Arterial Transit Time Estimation¶

The ATT can be estimated from multi-PLD data using:

Non-linear fitting: Fit the full kinetic model to the signal-time curve
Weighted delay: Use the weighted average of delays

\[ ATT \approx \frac{\sum_i PLD_i \cdot \Delta M_i}{\sum_i \Delta M_i} \]

Parameter Definitions¶

Parameter	Symbol	Typical Value (3T)	Units
Blood-brain partition coefficient	\(\lambda\)	0.9	ml/g
T1 of arterial blood	\(T_{1,\text{blood}}\)	1650	ms
T1 of grey matter	\(T_{1,\text{GM}}\)	1300	ms
T1 of white matter	\(T_{1,\text{WM}}\)	830	ms
Labelling efficiency (PCASL)	\(\alpha\)	0.85	-
Labelling efficiency (PASL)	\(\alpha\)	0.98	-
Label duration (PCASL)	\(\tau\)	1800	ms
Post-label delay	\(PLD\)	1800-2000	ms
Arterial transit time (GM)	\(ATT\)	500-1500	ms
Normal grey matter CBF	\(f\)	50-80	ml/100g/min
Normal white matter CBF	\(f\)	20-30	ml/100g/min

Partial Volume Correction¶

For partial volume effects between grey matter (GM), white matter (WM), and cerebrospinal fluid (CSF):

\[ \Delta M = f_{\text{GM}} \cdot \Delta M_{\text{GM}} + f_{\text{WM}} \cdot \Delta M_{\text{WM}} \]

Where \(f_{\text{GM}}\) and \(f_{\text{WM}}\) are the volume fractions.

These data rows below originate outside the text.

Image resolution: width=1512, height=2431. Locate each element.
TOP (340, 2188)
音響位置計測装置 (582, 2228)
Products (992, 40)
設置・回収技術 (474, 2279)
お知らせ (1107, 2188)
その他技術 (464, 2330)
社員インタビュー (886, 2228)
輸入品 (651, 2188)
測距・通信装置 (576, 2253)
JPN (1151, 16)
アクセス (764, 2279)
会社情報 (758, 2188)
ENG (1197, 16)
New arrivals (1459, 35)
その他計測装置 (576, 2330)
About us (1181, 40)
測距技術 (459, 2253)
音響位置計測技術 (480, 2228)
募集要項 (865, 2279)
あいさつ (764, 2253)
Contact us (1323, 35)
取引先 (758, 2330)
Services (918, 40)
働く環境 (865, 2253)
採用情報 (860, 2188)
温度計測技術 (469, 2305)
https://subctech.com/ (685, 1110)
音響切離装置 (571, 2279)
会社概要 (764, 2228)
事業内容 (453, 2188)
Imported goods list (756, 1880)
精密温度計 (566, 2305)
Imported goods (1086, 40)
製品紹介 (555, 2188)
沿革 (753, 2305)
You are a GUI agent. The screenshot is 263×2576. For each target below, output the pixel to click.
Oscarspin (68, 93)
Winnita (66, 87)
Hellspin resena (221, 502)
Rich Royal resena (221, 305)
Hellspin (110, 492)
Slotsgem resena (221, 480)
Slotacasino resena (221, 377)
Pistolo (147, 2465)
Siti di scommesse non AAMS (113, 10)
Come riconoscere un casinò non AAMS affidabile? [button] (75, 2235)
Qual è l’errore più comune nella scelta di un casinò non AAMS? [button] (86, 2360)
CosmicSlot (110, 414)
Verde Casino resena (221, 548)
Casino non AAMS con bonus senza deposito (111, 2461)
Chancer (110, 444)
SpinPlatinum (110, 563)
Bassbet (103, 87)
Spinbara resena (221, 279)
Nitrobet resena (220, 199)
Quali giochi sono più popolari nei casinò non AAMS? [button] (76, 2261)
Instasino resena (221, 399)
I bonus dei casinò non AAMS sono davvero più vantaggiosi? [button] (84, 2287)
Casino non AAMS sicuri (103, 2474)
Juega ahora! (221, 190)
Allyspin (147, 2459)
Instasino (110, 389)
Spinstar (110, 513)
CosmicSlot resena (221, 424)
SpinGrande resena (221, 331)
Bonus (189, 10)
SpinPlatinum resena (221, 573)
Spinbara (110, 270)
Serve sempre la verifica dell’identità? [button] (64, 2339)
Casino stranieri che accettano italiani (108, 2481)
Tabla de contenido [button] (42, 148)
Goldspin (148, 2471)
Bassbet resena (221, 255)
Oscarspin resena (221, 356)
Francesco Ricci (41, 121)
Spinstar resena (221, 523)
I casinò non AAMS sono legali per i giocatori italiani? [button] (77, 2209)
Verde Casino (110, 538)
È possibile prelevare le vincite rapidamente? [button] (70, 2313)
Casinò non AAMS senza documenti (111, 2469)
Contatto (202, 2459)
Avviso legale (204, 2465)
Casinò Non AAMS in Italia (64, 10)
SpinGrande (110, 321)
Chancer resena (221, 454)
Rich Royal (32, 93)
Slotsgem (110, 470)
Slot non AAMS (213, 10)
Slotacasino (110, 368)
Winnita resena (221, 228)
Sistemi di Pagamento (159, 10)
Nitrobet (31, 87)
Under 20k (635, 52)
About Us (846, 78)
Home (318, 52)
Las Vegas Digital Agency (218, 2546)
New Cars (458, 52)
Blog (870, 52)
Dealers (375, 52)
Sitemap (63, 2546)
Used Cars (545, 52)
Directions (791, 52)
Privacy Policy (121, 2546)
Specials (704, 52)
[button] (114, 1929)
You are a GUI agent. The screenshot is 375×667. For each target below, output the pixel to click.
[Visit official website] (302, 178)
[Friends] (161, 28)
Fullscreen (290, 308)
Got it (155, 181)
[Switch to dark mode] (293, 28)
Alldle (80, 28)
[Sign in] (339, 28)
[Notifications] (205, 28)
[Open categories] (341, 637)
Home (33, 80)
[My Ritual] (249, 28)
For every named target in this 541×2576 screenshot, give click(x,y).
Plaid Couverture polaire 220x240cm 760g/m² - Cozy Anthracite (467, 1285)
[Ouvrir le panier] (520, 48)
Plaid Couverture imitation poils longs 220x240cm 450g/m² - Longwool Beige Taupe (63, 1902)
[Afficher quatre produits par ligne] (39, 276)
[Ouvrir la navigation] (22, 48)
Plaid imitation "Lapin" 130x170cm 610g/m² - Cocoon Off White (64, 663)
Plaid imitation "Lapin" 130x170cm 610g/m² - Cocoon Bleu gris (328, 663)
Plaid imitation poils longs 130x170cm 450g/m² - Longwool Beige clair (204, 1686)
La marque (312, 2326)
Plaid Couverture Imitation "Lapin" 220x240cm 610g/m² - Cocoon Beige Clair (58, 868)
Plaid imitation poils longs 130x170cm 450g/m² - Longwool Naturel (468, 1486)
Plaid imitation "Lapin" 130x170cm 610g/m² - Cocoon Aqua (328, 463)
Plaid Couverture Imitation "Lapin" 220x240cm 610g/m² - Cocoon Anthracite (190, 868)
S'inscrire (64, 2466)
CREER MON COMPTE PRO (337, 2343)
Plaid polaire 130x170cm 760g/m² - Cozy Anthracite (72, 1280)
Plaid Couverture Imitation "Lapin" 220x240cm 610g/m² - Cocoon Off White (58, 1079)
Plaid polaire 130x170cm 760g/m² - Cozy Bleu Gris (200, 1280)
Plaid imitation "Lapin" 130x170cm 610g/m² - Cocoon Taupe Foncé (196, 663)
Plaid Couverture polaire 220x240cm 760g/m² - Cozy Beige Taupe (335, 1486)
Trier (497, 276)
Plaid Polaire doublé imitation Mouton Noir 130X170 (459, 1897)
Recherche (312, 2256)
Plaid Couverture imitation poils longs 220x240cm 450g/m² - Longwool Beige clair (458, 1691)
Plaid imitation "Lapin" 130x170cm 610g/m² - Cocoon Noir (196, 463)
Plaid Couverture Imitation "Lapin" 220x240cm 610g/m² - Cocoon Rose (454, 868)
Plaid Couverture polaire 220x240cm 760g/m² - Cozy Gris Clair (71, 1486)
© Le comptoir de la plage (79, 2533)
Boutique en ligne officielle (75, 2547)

Linear regression can be used to separate tissue contributions:

\[ \text{CBF}_{\text{GM}} = \frac{\text{CBF}_{\text{measured}} - f_{\text{WM}} \cdot \text{CBF}_{\text{WM}}}{f_{\text{GM}}} \]

References¶

Alsop DC, Detre JA, Golay X, et al. Recommended implementation of arterial spin-labeled perfusion MRI for clinical applications: A consensus of the ISMRM perfusion study group and the European consortium for ASL in dementia. Magnetic Resonance in Medicine. 2015;73(1):102-116.
Buxton RB, Frank LR, Wong EC, et al. A general kinetic model for quantitative perfusion imaging with arterial spin labeling. Magnetic Resonance in Medicine. 1998;40(3):383-396.
Chappell MA, MacIntosh BJ, Donahue MJ, et al. Separation of macrovascular signal in multi-inversion time arterial spin labelling MRI. Magnetic Resonance in Medicine. 2010;63(5):1357-1365.
Petersen ET, Zimine I, Ho YC, Golay X. Non-invasive measurement of perfusion: a critical review of arterial spin labelling techniques. British Journal of Radiology. 2006;79(944):688-701.